Recently I attended a webinar put on by HubSpot for their value-added resellers. The intent of the event was to help resellers retain, or grow, their client engagements by using the HubSpot reporting features. In short, the lesson was to review the continually improving progress reported by HubSpot with your client. If you do this, the client will see the value the reseller provides and will continue to engage them or broaden their scope. It's excellent advice and something that most of us forget to do. Let me explain.
A customer can be someone who pays you for your services, or a customer can be an internal person or team. Whenever I was hired as CMO, or as VP of Marketing, the first thing I would do is go to the VP of Sales, and the VP of Professional Services, and the CEO, and individually say to them "You're my customer. My job is to get you what you need to be successful. What do you need?". I made sure to instruct my teams to treat the internal departments the same way. When we did that, we immediately changed the conversation from being adversarial, or competitive, to one of co-operation. That lead to establishing alignment. If the VP of Sales wanted more leads then I would ask them to define a lead. If I didn't do this, I might think my team was delivering leads but Sales might think we're delivering unqualified suspects. That's a disconnect. Hence, the customer approach lead to a defining of what the customer wants which lead to a discussion of how the deliverable is defined which ultimately leads to how it is measured. Once you have alignment on that, you're effectively left to run your own show and focus on delivering results. After all, that's all a customer wants is results. Often they only care about how you achieve them if you are not delivering them. Since I want my team to focus on executing, and not on playing customer politics, it's in my best interest to ensure alignment and successful execution of our mandate.

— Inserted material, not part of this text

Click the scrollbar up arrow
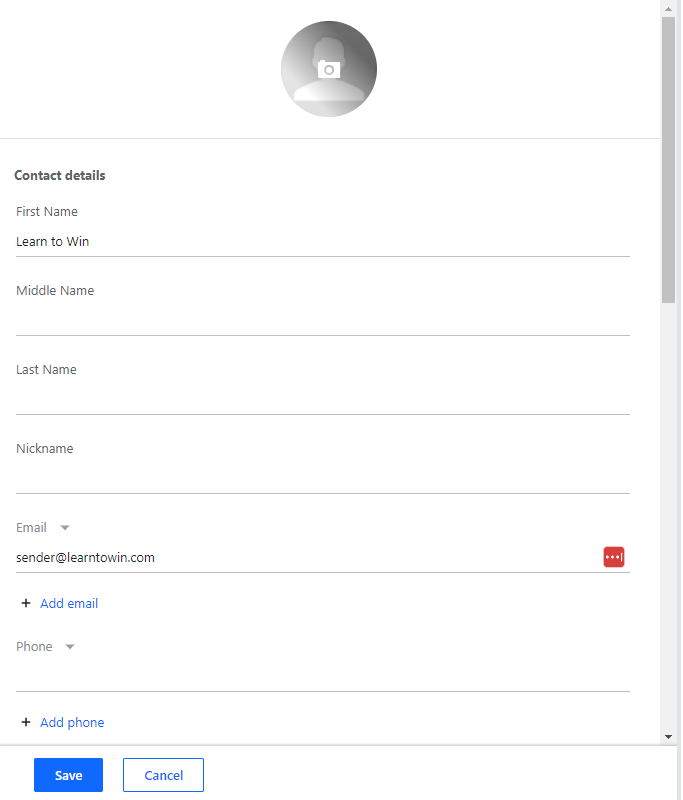pos(668,8)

Why is this so critical? The 2011 B2B Marketing Benchmark Report from MarketingSherpa asked the question "Which of the following marketing challenges are currently most pertinent to your organization?". The number one response, almost double the second highest ranked result, was "Generating high quality leads". It scored a value of 78%, which was 9% higher than the previous year. Understand, however, that this report neither defines "high quality" or "lead". Talk about a huge opportunity for a disconnect between Marketing and their customers.

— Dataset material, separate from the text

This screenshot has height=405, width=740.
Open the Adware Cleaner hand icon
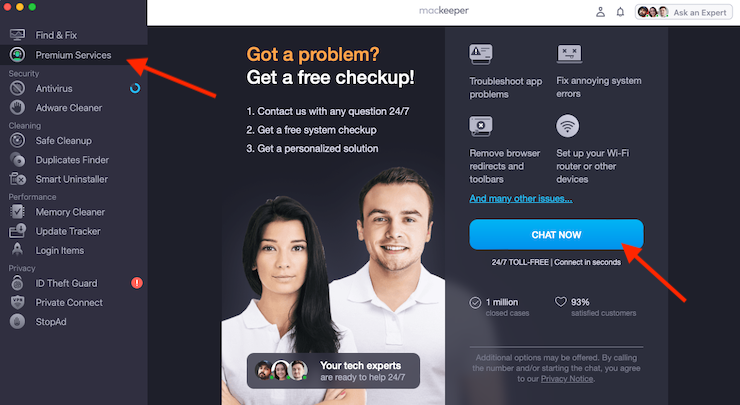click(17, 108)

So here are some questions as it relates to your lead generation activities activities:
- Do you know who your customer is?
- Do you know what they expect you to deliver?
- Do you have documented agreement and definition on that deliverable?
- Can that deliverable be measured?
- Does your customer agree with the method of measurement?
- Do you routinely report to your customer your progress against achieving that deliverable?
- Do you have regularly scheduled discussions to review, refine, and improve the progress?
- Does your customer understand your challenges and constraints? Do you understand theirs?
- Are you making an effort to over deliver, such that they see you are commited to mutual success?
Lead generation is not about the programs you run. We here at My Lead Agency do not think of ourselves as a telemarketing firm, or a website shop, or an SEO specialist, or an email house, or a strategy and branding agency; rather, we think of ourselves as specialists in delivering B2B sales - AKA lead generation - to our clients regardless of how we do it or what tactics we employ. Why does this matter? Because, in the end, your client doesn't want you to advocate a specific tactic all of the time. The cliche goes that when you have a hammer, everything looks like a nail. That's a recipe for failure. Your customer wants you to help them succeed using every tool in your tool belt. Your customer wants you to be "in the trenches" with them.
Stay focused on what your customer wants and success will follow. Get alignment. Measure the results. Collaborate with your customer on how to adjust and adapt.